Although progress is being made to educate the region, many remain ignorant about the disease. Thirty per cent of young women believe that a healthy-looking male couldn’t possibly be infected with HIV, while some infected men believe having sex with a virgin can cure them. And so, the best investment of money may not be in treating the disease, but in preventing it. Education campaigns have proven to be successful in stopping the spread of the virus. In the early ’90s, when 15% of the population of Uganda was infected with the disease, the government ran an extensive education and condom distribution campaign. In 2003, only 6% of the population is infected.
Education is effective, and seems to be the latest solution that may just bring a region back from a devastating crisis that is destroying lives, families and futures.
While a woman sweeps and another child stands nearby, (left-right) brothers Richard, 10, and Daniel, 12, wash clothes outside the house where they live in Zambia with a foster family since being orphaned by AIDS.

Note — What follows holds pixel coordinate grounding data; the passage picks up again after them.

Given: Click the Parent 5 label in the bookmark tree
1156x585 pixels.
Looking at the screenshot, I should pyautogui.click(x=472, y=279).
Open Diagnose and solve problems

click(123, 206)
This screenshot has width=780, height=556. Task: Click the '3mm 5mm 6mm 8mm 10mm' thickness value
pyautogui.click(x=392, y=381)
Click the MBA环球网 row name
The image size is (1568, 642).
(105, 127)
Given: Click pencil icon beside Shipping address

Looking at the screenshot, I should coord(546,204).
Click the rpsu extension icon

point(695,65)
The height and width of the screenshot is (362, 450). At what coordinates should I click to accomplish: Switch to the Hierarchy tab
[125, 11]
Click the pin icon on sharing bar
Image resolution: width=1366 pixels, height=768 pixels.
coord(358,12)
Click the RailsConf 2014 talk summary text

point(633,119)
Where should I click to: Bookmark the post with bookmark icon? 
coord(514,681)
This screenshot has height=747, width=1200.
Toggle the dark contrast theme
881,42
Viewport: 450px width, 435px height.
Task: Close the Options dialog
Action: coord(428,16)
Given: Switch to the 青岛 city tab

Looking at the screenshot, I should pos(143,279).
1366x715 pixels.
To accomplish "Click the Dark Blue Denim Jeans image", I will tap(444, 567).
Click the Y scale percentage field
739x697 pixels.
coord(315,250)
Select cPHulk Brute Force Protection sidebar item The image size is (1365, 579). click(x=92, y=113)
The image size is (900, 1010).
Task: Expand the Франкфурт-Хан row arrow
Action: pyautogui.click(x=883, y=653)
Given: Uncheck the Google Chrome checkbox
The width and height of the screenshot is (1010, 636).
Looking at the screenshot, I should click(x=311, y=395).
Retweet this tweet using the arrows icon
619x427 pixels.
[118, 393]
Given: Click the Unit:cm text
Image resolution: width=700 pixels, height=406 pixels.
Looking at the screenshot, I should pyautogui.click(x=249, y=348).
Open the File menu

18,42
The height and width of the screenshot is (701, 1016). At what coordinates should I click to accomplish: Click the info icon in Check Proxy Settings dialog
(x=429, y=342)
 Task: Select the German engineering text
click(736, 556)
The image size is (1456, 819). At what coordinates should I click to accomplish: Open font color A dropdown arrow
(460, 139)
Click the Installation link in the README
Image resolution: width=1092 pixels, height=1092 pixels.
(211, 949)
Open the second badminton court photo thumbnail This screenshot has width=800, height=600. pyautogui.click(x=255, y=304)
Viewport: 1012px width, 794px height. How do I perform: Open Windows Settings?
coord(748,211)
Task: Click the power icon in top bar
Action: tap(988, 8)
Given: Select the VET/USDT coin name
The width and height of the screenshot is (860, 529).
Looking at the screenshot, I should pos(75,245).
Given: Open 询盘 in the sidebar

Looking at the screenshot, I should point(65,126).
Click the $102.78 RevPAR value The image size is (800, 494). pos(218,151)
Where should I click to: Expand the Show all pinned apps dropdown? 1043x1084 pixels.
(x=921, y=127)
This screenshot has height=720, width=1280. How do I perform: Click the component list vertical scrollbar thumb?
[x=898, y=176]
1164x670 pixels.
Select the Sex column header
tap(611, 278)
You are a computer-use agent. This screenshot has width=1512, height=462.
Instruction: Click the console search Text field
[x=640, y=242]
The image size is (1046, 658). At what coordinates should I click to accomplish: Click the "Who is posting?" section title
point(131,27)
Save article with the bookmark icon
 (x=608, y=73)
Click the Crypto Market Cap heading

Cecilia holds her sleeping granddaughter. Florine, 6, is the youngest of six grandchildren whom Cecilia cares for, following the deaths of both of her daughters from AIDS. Cecilia ekes out a living selling dried fish.
Children sit together in the doorway of the small, one-room wooden shelter they call home, in Zimbabwe. The household is headed by Eustice (seated, second from left), 19, who cares for herself, her two siblings (one is not present), and her older sister’s three children. Eustice’s parents and her older sister died of AIDS.
A girl in a kindergarten class at the ‘Shining Star’ drop-in centre for orphaned children in Botswana, learns to count using numbered tablets. Most of the children at the centre have been orphaned by AIDS.
Her toddler sister on her lap, Christine Birungi, 12, does her homework outside their house in Kitintale, Uganda. Christine and her five siblings lost both parents to AIDS. The eldest girl in the family is 19 years old and has a two-and-a-half- month-old baby.